__Task directions__:
Could each entry be returned exactly as it appears?

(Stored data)
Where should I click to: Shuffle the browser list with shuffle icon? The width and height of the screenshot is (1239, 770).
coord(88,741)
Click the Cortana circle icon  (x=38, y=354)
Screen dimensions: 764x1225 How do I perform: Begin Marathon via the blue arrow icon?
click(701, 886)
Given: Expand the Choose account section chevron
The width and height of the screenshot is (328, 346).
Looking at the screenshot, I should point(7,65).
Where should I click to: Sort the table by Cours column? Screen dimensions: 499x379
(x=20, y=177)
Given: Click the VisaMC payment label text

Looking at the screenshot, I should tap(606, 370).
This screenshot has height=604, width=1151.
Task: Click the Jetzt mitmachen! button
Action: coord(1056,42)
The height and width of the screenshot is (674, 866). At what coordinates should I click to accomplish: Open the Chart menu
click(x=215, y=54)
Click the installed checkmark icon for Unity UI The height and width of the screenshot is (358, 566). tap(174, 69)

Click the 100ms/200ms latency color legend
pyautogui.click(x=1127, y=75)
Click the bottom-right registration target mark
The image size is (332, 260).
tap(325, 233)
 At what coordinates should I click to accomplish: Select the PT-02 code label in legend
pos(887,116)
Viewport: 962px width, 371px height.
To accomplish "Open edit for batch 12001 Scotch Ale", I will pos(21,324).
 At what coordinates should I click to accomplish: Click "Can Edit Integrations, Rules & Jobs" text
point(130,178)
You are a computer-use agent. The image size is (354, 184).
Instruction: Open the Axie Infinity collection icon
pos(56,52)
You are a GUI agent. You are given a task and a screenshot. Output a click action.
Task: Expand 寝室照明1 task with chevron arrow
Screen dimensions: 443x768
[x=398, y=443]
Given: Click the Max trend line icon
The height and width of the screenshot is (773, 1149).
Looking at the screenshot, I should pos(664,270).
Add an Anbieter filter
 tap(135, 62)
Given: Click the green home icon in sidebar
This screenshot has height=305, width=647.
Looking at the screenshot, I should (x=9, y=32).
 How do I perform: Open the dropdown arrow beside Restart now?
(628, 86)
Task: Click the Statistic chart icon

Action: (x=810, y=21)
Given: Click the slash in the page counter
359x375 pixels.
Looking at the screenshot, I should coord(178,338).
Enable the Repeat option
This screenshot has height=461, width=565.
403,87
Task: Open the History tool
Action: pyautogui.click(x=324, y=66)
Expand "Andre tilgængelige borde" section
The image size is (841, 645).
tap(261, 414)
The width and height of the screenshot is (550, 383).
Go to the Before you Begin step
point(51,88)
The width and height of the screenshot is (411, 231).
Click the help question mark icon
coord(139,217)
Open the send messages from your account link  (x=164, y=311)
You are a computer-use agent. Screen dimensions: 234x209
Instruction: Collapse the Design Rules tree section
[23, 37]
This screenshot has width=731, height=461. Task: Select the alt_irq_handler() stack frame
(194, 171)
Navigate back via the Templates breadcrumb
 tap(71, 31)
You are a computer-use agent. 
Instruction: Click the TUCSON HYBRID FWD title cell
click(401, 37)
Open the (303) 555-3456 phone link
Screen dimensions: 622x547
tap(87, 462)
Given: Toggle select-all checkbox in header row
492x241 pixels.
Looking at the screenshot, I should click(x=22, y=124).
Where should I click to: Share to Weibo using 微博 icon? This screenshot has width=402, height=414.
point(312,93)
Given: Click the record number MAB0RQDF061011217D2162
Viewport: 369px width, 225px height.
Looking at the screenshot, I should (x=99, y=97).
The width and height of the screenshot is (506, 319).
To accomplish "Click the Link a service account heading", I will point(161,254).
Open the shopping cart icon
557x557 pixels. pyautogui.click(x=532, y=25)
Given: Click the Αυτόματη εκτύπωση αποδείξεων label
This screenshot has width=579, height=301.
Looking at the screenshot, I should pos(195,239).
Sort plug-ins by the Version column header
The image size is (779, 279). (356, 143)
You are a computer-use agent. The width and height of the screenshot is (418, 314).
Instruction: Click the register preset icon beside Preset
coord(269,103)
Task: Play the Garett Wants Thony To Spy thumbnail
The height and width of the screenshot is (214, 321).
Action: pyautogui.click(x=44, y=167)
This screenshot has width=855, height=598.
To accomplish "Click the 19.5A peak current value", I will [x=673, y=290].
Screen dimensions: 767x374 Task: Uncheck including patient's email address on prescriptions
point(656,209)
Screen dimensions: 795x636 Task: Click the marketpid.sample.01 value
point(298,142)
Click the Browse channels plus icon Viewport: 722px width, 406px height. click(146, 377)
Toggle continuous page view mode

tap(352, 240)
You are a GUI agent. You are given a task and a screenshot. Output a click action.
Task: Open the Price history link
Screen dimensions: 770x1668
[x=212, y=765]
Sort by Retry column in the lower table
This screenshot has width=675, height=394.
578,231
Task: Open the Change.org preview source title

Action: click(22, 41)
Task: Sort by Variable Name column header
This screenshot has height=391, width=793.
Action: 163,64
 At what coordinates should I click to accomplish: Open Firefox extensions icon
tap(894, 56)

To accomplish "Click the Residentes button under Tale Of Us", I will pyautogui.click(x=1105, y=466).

__Result of the task__:
Where should I click to: Shuffle the browser list with shuffle icon? The width and height of the screenshot is (1239, 770).
coord(88,741)
Click the Cortana circle icon  (x=38, y=354)
Screen dimensions: 764x1225 How do I perform: Begin Marathon via the blue arrow icon?
click(701, 886)
Given: Expand the Choose account section chevron
The width and height of the screenshot is (328, 346).
Looking at the screenshot, I should point(7,65).
Where should I click to: Sort the table by Cours column? Screen dimensions: 499x379
(x=20, y=177)
Given: Click the VisaMC payment label text

Looking at the screenshot, I should tap(606, 370).
This screenshot has height=604, width=1151.
Task: Click the Jetzt mitmachen! button
Action: coord(1056,42)
The height and width of the screenshot is (674, 866). At what coordinates should I click to accomplish: Open the Chart menu
click(x=215, y=54)
Click the installed checkmark icon for Unity UI The height and width of the screenshot is (358, 566). tap(174, 69)

Click the 100ms/200ms latency color legend
pyautogui.click(x=1127, y=75)
Click the bottom-right registration target mark
The image size is (332, 260).
tap(325, 233)
 At what coordinates should I click to accomplish: Select the PT-02 code label in legend
pos(887,116)
Viewport: 962px width, 371px height.
To accomplish "Open edit for batch 12001 Scotch Ale", I will pos(21,324).
 At what coordinates should I click to accomplish: Click "Can Edit Integrations, Rules & Jobs" text
point(130,178)
You are a computer-use agent. The image size is (354, 184).
Instruction: Open the Axie Infinity collection icon
pos(56,52)
You are a GUI agent. You are given a task and a screenshot. Output a click action.
Task: Expand 寝室照明1 task with chevron arrow
Screen dimensions: 443x768
[x=398, y=443]
Given: Click the Max trend line icon
The height and width of the screenshot is (773, 1149).
Looking at the screenshot, I should pos(664,270).
Add an Anbieter filter
 tap(135, 62)
Given: Click the green home icon in sidebar
This screenshot has height=305, width=647.
Looking at the screenshot, I should (x=9, y=32).
 How do I perform: Open the dropdown arrow beside Restart now?
(628, 86)
Task: Click the Statistic chart icon

Action: (x=810, y=21)
Given: Click the slash in the page counter
359x375 pixels.
Looking at the screenshot, I should coord(178,338).
Enable the Repeat option
This screenshot has height=461, width=565.
403,87
Task: Open the History tool
Action: pyautogui.click(x=324, y=66)
Expand "Andre tilgængelige borde" section
The image size is (841, 645).
tap(261, 414)
The width and height of the screenshot is (550, 383).
Go to the Before you Begin step
point(51,88)
The width and height of the screenshot is (411, 231).
Click the help question mark icon
coord(139,217)
Open the send messages from your account link  (x=164, y=311)
You are a computer-use agent. Screen dimensions: 234x209
Instruction: Collapse the Design Rules tree section
[23, 37]
This screenshot has width=731, height=461. Task: Select the alt_irq_handler() stack frame
(194, 171)
Navigate back via the Templates breadcrumb
 tap(71, 31)
You are a computer-use agent. 
Instruction: Click the TUCSON HYBRID FWD title cell
click(401, 37)
Open the (303) 555-3456 phone link
Screen dimensions: 622x547
tap(87, 462)
Given: Toggle select-all checkbox in header row
492x241 pixels.
Looking at the screenshot, I should click(x=22, y=124).
Where should I click to: Share to Weibo using 微博 icon? This screenshot has width=402, height=414.
point(312,93)
Given: Click the record number MAB0RQDF061011217D2162
Viewport: 369px width, 225px height.
Looking at the screenshot, I should (x=99, y=97).
The width and height of the screenshot is (506, 319).
To accomplish "Click the Link a service account heading", I will point(161,254).
Open the shopping cart icon
557x557 pixels. pyautogui.click(x=532, y=25)
Given: Click the Αυτόματη εκτύπωση αποδείξεων label
This screenshot has width=579, height=301.
Looking at the screenshot, I should pos(195,239).
Sort plug-ins by the Version column header
The image size is (779, 279). (356, 143)
You are a computer-use agent. The width and height of the screenshot is (418, 314).
Instruction: Click the register preset icon beside Preset
coord(269,103)
Task: Play the Garett Wants Thony To Spy thumbnail
The height and width of the screenshot is (214, 321).
Action: pyautogui.click(x=44, y=167)
This screenshot has width=855, height=598.
To accomplish "Click the 19.5A peak current value", I will [x=673, y=290].
Screen dimensions: 767x374 Task: Uncheck including patient's email address on prescriptions
point(656,209)
Screen dimensions: 795x636 Task: Click the marketpid.sample.01 value
point(298,142)
Click the Browse channels plus icon Viewport: 722px width, 406px height. click(146, 377)
Toggle continuous page view mode

tap(352, 240)
You are a GUI agent. You are given a task and a screenshot. Output a click action.
Task: Open the Price history link
Screen dimensions: 770x1668
[x=212, y=765]
Sort by Retry column in the lower table
This screenshot has width=675, height=394.
578,231
Task: Open the Change.org preview source title

Action: click(22, 41)
Task: Sort by Variable Name column header
This screenshot has height=391, width=793.
Action: 163,64
 At what coordinates should I click to accomplish: Open Firefox extensions icon
tap(894, 56)

To accomplish "Click the Residentes button under Tale Of Us", I will pyautogui.click(x=1105, y=466).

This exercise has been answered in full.